- _INPUT FOR THIS TASK_
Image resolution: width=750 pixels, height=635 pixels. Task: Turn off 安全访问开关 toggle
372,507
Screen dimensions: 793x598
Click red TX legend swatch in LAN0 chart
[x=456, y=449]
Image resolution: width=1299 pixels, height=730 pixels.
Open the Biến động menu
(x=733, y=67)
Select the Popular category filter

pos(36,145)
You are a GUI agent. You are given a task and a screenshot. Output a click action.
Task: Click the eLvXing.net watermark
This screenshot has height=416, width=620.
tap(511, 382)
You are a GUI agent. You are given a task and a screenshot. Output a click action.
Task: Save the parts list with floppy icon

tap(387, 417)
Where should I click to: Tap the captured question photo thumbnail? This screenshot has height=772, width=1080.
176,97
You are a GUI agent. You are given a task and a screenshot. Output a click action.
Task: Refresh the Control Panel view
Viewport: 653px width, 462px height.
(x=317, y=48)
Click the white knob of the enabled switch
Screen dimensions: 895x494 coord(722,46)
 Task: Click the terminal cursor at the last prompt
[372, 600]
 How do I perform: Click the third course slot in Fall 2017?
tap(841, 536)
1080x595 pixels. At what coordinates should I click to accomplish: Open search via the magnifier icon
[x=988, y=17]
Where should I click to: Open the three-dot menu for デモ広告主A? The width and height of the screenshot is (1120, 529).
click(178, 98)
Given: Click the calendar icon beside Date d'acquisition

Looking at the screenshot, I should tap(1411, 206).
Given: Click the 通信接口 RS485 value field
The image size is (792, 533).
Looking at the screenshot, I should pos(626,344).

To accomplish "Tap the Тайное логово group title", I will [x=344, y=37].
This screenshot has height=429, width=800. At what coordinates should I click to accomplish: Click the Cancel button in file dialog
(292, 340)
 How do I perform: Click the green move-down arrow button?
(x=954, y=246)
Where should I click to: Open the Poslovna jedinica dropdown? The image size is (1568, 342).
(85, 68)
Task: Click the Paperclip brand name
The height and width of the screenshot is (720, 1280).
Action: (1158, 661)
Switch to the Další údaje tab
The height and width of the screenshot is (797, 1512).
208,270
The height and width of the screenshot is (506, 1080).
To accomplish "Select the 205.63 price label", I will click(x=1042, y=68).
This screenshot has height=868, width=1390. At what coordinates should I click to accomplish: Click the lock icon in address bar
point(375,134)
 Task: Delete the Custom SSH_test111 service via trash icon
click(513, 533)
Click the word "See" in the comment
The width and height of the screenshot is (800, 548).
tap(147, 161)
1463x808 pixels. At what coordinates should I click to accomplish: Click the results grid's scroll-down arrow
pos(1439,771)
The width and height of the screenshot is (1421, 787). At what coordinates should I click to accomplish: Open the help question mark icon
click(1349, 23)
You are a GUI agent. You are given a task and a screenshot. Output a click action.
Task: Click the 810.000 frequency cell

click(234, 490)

- _ASSIGNMENT_
Each entry must be reproduced exactly, with nothing added or dropped.

- _EXPECTED ANSWER_
Image resolution: width=750 pixels, height=635 pixels. Task: Turn off 安全访问开关 toggle
372,507
Screen dimensions: 793x598
Click red TX legend swatch in LAN0 chart
[x=456, y=449]
Image resolution: width=1299 pixels, height=730 pixels.
Open the Biến động menu
(x=733, y=67)
Select the Popular category filter

pos(36,145)
You are a GUI agent. You are given a task and a screenshot. Output a click action.
Task: Click the eLvXing.net watermark
This screenshot has height=416, width=620.
tap(511, 382)
You are a GUI agent. You are given a task and a screenshot. Output a click action.
Task: Save the parts list with floppy icon

tap(387, 417)
Where should I click to: Tap the captured question photo thumbnail? This screenshot has height=772, width=1080.
176,97
You are a GUI agent. You are given a task and a screenshot. Output a click action.
Task: Refresh the Control Panel view
Viewport: 653px width, 462px height.
(x=317, y=48)
Click the white knob of the enabled switch
Screen dimensions: 895x494 coord(722,46)
 Task: Click the terminal cursor at the last prompt
[372, 600]
 How do I perform: Click the third course slot in Fall 2017?
tap(841, 536)
1080x595 pixels. At what coordinates should I click to accomplish: Open search via the magnifier icon
[x=988, y=17]
Where should I click to: Open the three-dot menu for デモ広告主A? The width and height of the screenshot is (1120, 529).
click(178, 98)
Given: Click the calendar icon beside Date d'acquisition

Looking at the screenshot, I should tap(1411, 206).
Given: Click the 通信接口 RS485 value field
The image size is (792, 533).
Looking at the screenshot, I should pos(626,344).

To accomplish "Tap the Тайное логово group title", I will [x=344, y=37].
This screenshot has height=429, width=800. At what coordinates should I click to accomplish: Click the Cancel button in file dialog
(292, 340)
 How do I perform: Click the green move-down arrow button?
(x=954, y=246)
Where should I click to: Open the Poslovna jedinica dropdown? The image size is (1568, 342).
(85, 68)
Task: Click the Paperclip brand name
The height and width of the screenshot is (720, 1280).
Action: (1158, 661)
Switch to the Další údaje tab
The height and width of the screenshot is (797, 1512).
208,270
The height and width of the screenshot is (506, 1080).
To accomplish "Select the 205.63 price label", I will click(x=1042, y=68).
This screenshot has height=868, width=1390. At what coordinates should I click to accomplish: Click the lock icon in address bar
point(375,134)
 Task: Delete the Custom SSH_test111 service via trash icon
click(513, 533)
Click the word "See" in the comment
The width and height of the screenshot is (800, 548).
tap(147, 161)
1463x808 pixels. At what coordinates should I click to accomplish: Click the results grid's scroll-down arrow
pos(1439,771)
The width and height of the screenshot is (1421, 787). At what coordinates should I click to accomplish: Open the help question mark icon
click(1349, 23)
You are a GUI agent. You are given a task and a screenshot. Output a click action.
Task: Click the 810.000 frequency cell

click(234, 490)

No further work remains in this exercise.